→ AIM OF THE EXERCISE
Your output should be one number, which is how many lines in the material contain "agent".

→ RECORD SET

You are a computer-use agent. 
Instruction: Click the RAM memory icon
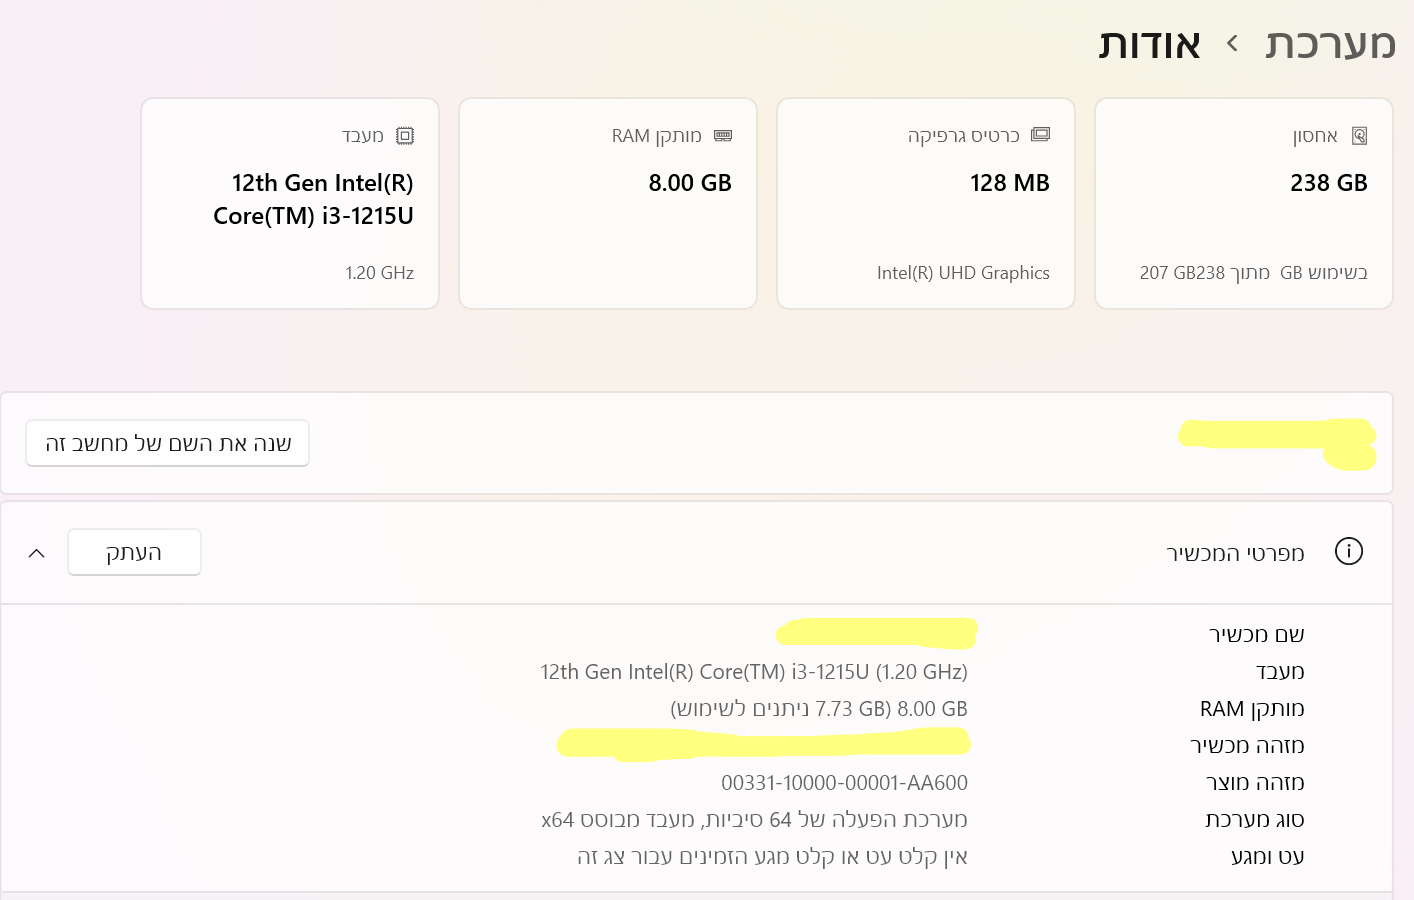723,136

...

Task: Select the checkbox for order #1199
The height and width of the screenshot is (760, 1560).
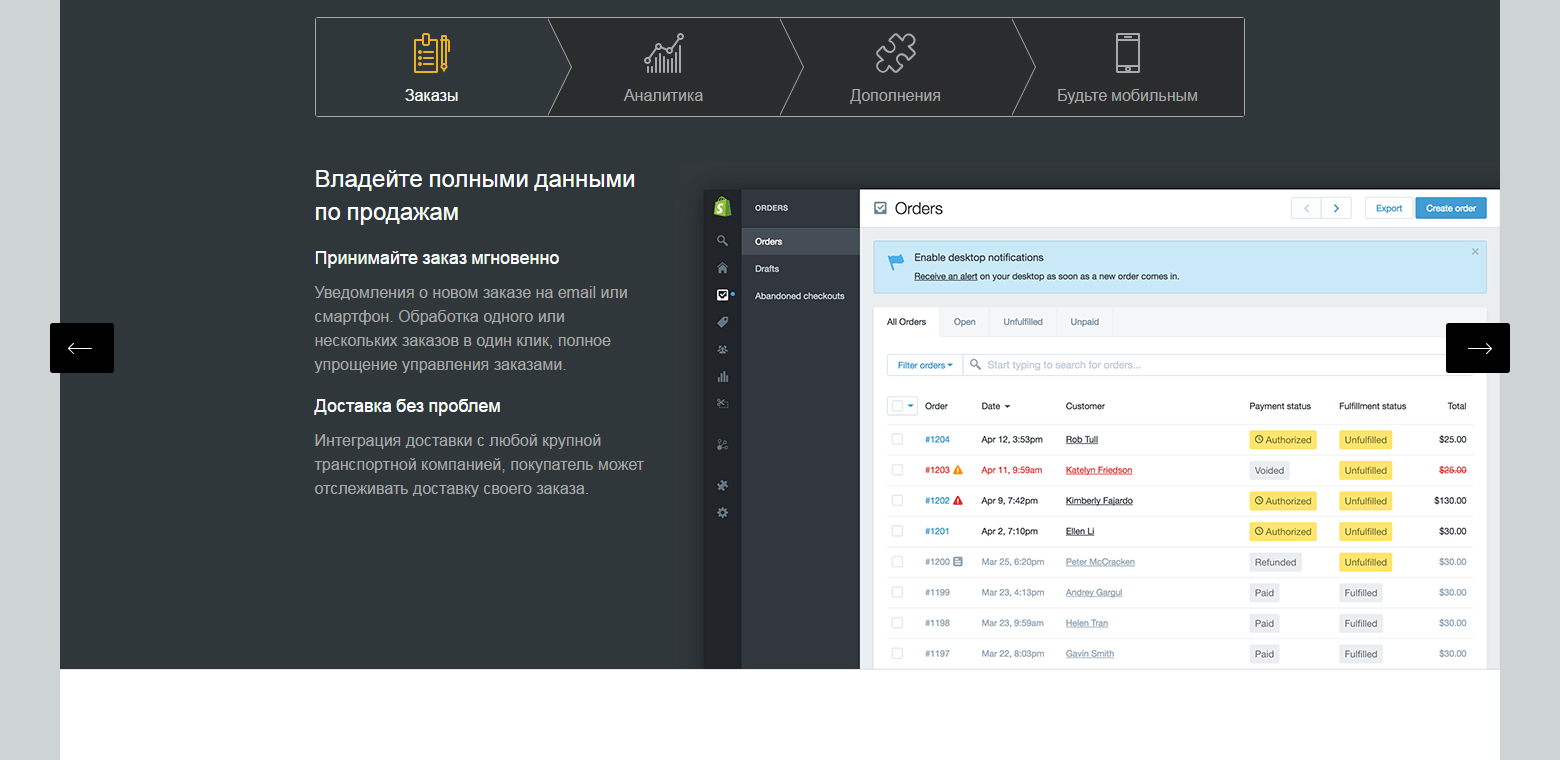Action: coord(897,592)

==

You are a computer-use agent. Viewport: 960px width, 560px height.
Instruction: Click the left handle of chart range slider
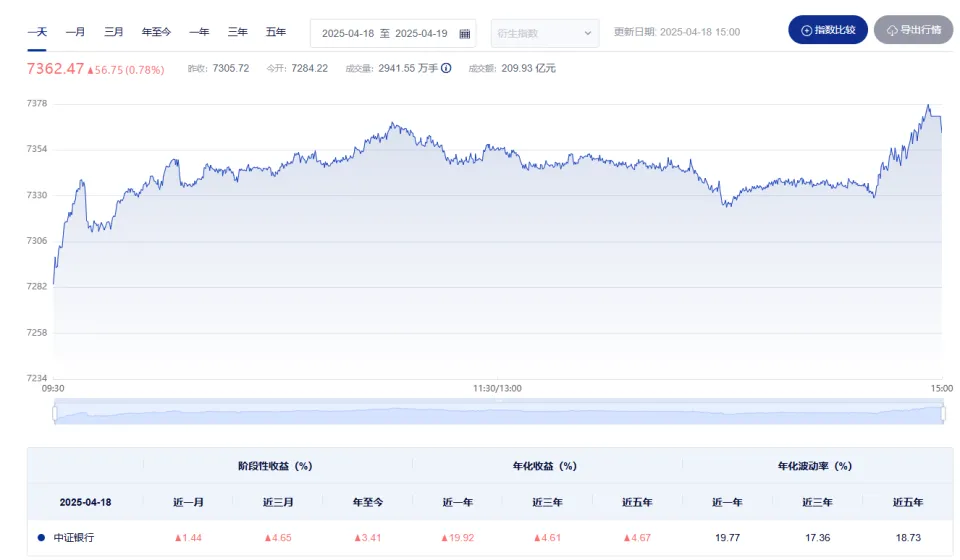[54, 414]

→ SOLUTION TO THIS EXERCISE
2